Questa versione misura 40 x 50 cm ed è realizzata su «Leonardo», una tela satinata che si avvicina in modo sorprendente alla resa oleosa dell’originale. Ciò è particolarmente evidente nel punto in cui la luce del libro incontra il jabot: pennellate rosso-arancio e gialle si sovrappongono visibilmente, ed è possibile seguire la direzione del pennello di Renoir mentre costruiva la luminosità con tratti brevi, quasi tremolanti. Anche sul viso la stampa riproduce più di quanto si possa supporre da lontano: sottili crepe della pellicola di colore invecchiata si estendono sulla fronte e sulla guancia, il craquelé dell’originale rimane riconoscibile come una delicata rete, senza disturbare le morbide tonalità della pelle. Sulla mano che regge il libro, le dita si sfumano proprio con quella sfocatura voluta da Renoir. La stampa non crea un bordo netto, ma lascia aperta la transizione tra la pelle e la copertina scura. È proprio su questo punto che lo sguardo si sofferma. Persino la firma sul margine sinistro dell’immagine, semisommersa nel blu-grigio dello sfondo, è leggibile. Il passe-partout e il vetro sono volutamente assenti: nulla si frappone tra l’osservatore e la superficie.

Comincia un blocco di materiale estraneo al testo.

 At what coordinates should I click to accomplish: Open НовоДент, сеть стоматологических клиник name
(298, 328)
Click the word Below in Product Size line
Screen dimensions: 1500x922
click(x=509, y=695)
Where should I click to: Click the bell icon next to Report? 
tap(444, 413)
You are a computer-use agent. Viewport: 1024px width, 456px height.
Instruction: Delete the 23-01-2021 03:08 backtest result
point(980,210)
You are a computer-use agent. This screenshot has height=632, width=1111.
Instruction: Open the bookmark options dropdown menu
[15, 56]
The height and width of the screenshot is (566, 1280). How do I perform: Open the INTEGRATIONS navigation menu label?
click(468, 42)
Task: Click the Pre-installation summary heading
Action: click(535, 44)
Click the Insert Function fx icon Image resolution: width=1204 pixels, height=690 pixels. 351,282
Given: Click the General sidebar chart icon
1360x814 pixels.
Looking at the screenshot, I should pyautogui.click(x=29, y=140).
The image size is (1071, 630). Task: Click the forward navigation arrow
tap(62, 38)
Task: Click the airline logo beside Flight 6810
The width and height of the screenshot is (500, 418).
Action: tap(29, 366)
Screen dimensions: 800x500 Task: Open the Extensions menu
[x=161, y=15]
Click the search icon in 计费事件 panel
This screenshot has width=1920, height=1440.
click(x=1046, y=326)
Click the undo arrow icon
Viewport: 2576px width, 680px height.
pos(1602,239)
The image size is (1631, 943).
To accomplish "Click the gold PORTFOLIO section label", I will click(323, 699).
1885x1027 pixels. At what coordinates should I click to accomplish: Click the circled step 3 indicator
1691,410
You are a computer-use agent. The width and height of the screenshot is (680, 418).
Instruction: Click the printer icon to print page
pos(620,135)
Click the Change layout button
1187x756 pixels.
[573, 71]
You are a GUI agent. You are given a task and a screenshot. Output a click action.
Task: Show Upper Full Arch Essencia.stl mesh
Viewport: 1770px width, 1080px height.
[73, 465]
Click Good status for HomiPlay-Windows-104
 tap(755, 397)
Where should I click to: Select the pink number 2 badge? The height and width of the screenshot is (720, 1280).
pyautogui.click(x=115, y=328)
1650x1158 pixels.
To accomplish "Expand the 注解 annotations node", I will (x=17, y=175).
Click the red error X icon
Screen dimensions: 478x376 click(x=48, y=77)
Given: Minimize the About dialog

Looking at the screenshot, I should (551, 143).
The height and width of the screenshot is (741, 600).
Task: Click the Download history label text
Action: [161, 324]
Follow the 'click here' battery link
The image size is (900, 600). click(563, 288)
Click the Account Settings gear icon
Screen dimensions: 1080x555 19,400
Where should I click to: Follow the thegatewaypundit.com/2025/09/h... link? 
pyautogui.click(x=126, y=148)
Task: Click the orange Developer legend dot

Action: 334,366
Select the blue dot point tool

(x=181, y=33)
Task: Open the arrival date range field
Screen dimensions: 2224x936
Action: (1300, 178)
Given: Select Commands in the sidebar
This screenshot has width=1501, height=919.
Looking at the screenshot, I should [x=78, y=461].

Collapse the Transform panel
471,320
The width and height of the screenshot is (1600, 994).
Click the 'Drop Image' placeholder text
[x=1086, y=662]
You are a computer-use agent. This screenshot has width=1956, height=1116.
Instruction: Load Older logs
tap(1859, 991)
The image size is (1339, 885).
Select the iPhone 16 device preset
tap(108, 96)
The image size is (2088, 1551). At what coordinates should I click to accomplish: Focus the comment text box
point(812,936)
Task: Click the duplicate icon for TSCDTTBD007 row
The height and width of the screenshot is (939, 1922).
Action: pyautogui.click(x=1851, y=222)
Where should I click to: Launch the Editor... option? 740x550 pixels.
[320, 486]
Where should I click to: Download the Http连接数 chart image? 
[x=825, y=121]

Il telaio porta avanti il soggetto rispecchiato lungo i bordi: Sul lato, il blu scuro dello sfondo con le sue venature giallastre si estende oltre il bordo, mentre in alto prosegue la pennellata movimentata. Così l’opera è appesa alla parete senza cornice e la superficie pittorica non termina bruscamente da nessuna parte: nell’angolo superiore la tela avvolge pulitamente il bordo, con la piega che si posiziona esattamente nell’angolo. Una soluzione semplice che si addice bene al motivo discreto.